ConnectBeam aims to bring social bookmarking to the enterprise

ConnectBeam is a weeks-old startup looking to take social bookmarking into the enterprise sector. I love it when the cross-pollination between consumer services and business use starts with consumer practices and this is just one of many such developments recently. ConnectBeam makes tagging items into personal or shared archives simple, even in company intranets. It’s a straightforward use of social bookmarking technology with some nice touches and a fundamental business orientation.

Lead by Puneet Gupta and Prem Malhotra in Newark, California the company originated as a system for students. After academic publisher Reed Elsevier and other large vendors expressed interest in putting the system to use for business, ConnectBeam was reborn. Gupta told me that they are engaged in encouraging conversations with a number of large potential customers and are actively seeking funding as well.

I was impressed with ConnectBeam, both in terms of ease of use and security. The site is designed to incorporate just a little social networking into bookmarking activities. Users get their own archives, organized in topical pages, and can invite others inside or outside their company to view and/or contribute links to those pages. That permission can also be revoked, which is nice. Intranet pages behind a firewall can be bookmarked and accessed through IP validation.

User accounts are created in connection with your work email domain, commercial email domains can’t be used to start accounts. Readers here should be able to start free accounts at ConnectBeam to check it out with email addresses other than the big web mail names. The first five users per domain are free and a tiered pricing system will start once an organization’s user base has grown beyond five.

The ConnectBeam bookmarklet for adding a URL to your archive autopopulates all the requisite fields but also adds an image from the page, scrapes a summary of each page’s text and suggests tags. Archive project pages can be commented on and you can search either in your own archive or company wide.

Gupta told me that ConnectBeam can also work as a private label solution for companies with large web sites filled with various products and information. Most purchases are proceeded by online research and a bookmarking system allows potential customers to store and refer back to product and information pages later. Perhaps more importantly for vendors, Gupta says, the system could provide valuable forecasting and supply chain data.
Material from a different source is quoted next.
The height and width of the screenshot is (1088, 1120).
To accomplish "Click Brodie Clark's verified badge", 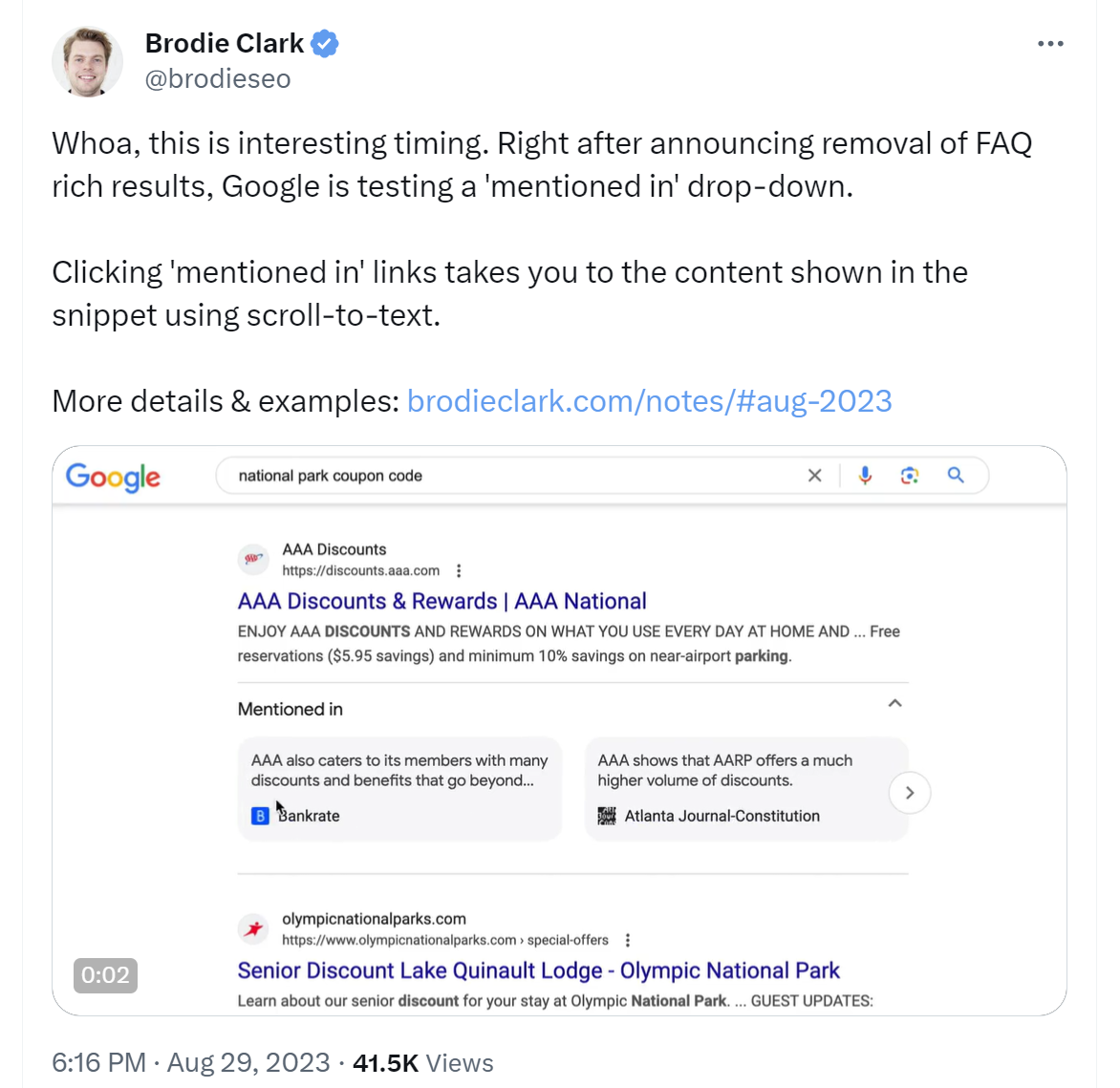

I find anecdotal discussions about the usefulness of social bookmarking in large organizations and business all the time, but most use either public consumer grade services or an ad-hoc system developed in-house. I think that a vendor dedicated to providing this service has a lot of potential. I asked Gupta why companies would employ the services of a startup instead of looking to large established vendors to add social bookmarking to their offerings. He told me that startups have greater potential to be agile, disruptive and responsive. That’s a big part of the Web 2.0 story and I’ll be interested to see if ConnectBeam can find success in making it reality.